No último número do estudo “Tendências de Mudança do Consumidor”, lançado pelo The Consumer Intelligence Lab (C-Lab), torna-se perceptível que… estamos a caminhar para um tempo marcado pela ditadura do corpo.

Depois de uma época em que as principais despesas pessoais estavam ligadas ao vestuário, à cosmética e ao cabeleireiro, chegou a vez de novos produtos tomarem a dianteira… estão em voga os consumos relacionados com a manutenção da boa forma física, com o combate ao envelhecimento e com a alimentação saudável… para se conseguir atingir ou manter uma boa aparência.

37% dos inquiridos sentem que hoje em dia dão mais atenção à aparência física, e 56% fazem-no porque é uma coisa que os faz sentir bem.
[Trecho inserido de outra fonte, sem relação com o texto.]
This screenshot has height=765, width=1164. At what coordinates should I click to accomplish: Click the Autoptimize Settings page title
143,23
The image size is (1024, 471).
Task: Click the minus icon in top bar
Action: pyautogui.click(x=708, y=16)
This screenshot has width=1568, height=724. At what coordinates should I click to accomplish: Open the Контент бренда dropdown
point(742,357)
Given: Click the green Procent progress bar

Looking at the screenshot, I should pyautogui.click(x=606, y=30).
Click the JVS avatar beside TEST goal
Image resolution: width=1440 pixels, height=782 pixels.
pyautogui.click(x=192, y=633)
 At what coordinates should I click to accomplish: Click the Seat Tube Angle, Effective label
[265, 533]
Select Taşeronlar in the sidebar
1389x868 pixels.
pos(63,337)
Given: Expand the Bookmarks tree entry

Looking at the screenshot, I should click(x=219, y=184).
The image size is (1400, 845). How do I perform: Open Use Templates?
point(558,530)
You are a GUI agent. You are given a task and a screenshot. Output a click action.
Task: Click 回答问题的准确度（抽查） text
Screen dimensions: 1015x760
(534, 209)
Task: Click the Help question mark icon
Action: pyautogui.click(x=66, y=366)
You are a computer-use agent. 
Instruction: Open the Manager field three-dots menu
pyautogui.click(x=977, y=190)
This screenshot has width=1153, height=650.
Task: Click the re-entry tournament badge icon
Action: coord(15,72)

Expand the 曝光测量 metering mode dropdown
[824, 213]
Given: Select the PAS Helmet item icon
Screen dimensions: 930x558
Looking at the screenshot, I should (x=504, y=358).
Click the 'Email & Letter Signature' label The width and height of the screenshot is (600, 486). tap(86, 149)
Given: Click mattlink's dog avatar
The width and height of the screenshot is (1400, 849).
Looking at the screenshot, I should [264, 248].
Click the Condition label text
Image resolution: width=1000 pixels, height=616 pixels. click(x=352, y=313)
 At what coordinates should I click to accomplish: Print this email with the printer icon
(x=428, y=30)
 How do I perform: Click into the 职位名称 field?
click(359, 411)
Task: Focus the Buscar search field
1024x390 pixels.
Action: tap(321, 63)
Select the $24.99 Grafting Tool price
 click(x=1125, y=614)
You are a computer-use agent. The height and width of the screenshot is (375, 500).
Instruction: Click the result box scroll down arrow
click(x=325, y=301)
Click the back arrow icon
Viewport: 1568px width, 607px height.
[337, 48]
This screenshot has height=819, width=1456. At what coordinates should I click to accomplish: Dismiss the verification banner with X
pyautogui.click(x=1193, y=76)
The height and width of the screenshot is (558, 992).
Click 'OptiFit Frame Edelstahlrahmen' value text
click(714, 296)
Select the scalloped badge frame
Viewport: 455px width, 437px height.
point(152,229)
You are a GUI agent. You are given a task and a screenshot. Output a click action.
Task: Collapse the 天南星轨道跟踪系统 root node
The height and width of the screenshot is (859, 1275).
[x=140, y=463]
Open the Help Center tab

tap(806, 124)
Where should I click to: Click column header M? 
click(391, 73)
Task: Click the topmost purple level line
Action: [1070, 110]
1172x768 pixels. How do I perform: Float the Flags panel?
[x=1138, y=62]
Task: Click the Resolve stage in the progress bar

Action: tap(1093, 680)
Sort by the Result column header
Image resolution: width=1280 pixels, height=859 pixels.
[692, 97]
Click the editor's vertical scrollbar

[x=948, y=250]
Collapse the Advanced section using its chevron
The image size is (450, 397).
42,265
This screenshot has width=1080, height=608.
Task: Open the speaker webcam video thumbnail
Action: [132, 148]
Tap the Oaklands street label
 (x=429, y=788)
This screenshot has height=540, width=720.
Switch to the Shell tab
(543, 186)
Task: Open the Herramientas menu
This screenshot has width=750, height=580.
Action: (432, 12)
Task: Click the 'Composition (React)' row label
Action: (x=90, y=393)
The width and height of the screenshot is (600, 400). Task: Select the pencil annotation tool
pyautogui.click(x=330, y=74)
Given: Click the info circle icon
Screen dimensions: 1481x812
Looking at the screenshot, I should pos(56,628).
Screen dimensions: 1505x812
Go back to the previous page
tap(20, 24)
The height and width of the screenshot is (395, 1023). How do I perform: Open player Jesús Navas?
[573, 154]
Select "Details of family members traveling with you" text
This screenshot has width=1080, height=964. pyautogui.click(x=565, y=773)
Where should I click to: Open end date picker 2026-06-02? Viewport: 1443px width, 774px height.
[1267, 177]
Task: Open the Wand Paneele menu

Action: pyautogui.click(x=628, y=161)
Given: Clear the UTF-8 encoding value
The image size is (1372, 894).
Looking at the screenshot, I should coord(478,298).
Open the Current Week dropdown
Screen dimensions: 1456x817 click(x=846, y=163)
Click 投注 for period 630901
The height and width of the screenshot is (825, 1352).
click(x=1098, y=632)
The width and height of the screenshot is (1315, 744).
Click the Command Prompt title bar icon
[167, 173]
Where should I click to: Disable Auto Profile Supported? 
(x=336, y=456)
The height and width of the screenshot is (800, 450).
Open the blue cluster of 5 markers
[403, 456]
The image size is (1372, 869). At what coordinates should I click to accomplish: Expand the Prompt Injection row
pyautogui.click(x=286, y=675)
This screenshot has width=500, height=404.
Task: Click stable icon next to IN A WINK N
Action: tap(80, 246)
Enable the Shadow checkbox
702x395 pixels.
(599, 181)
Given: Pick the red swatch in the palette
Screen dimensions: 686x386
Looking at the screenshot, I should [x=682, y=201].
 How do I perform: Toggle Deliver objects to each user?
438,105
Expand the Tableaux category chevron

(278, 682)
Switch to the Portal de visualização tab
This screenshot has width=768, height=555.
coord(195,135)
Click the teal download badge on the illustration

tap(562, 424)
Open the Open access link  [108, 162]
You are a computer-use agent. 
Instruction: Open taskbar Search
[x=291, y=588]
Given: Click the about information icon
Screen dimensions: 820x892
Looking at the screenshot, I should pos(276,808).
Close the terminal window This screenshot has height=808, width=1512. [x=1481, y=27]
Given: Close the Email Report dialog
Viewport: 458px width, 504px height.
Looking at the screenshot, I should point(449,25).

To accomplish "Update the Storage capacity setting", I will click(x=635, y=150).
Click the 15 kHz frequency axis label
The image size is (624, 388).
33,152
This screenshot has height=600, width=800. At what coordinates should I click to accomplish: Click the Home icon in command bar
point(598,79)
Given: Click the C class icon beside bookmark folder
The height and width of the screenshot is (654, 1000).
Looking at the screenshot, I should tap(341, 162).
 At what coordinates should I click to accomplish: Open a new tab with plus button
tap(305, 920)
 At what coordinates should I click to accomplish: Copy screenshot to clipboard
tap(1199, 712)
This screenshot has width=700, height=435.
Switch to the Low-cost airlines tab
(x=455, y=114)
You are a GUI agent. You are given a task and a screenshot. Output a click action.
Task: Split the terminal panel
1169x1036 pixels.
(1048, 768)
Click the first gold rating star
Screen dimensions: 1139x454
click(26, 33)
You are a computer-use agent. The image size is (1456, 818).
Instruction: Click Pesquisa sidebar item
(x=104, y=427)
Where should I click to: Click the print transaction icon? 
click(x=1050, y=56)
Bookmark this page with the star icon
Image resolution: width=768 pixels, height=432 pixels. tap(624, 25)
As redes sociais vão continuar a desempenhar um papel central na construção deste «eu» em constante mudança, com especial enfoque para o tema da selfie, que apela a uma maior consciência da aparência individual e eleva a fasquia da imagem a projectar.

Embora pareça, não é apenas o umbigo de cada um que importa, e a consicência do valor de ser português também se está a alterar. Hoje, e depois de vários anos de recessão económica… olhamos de forma distinta para o nosso país. Agora estamos a olhar para nós como os estrangeiros nos olham…

Bastou um ano para que a percentagem de pessoas que se identificam com a expressão «Sinto que hoje em dia dou mais valor a determinadas coisas no meu país a que dantes não ligava muito» aumentasse consideravelmente.”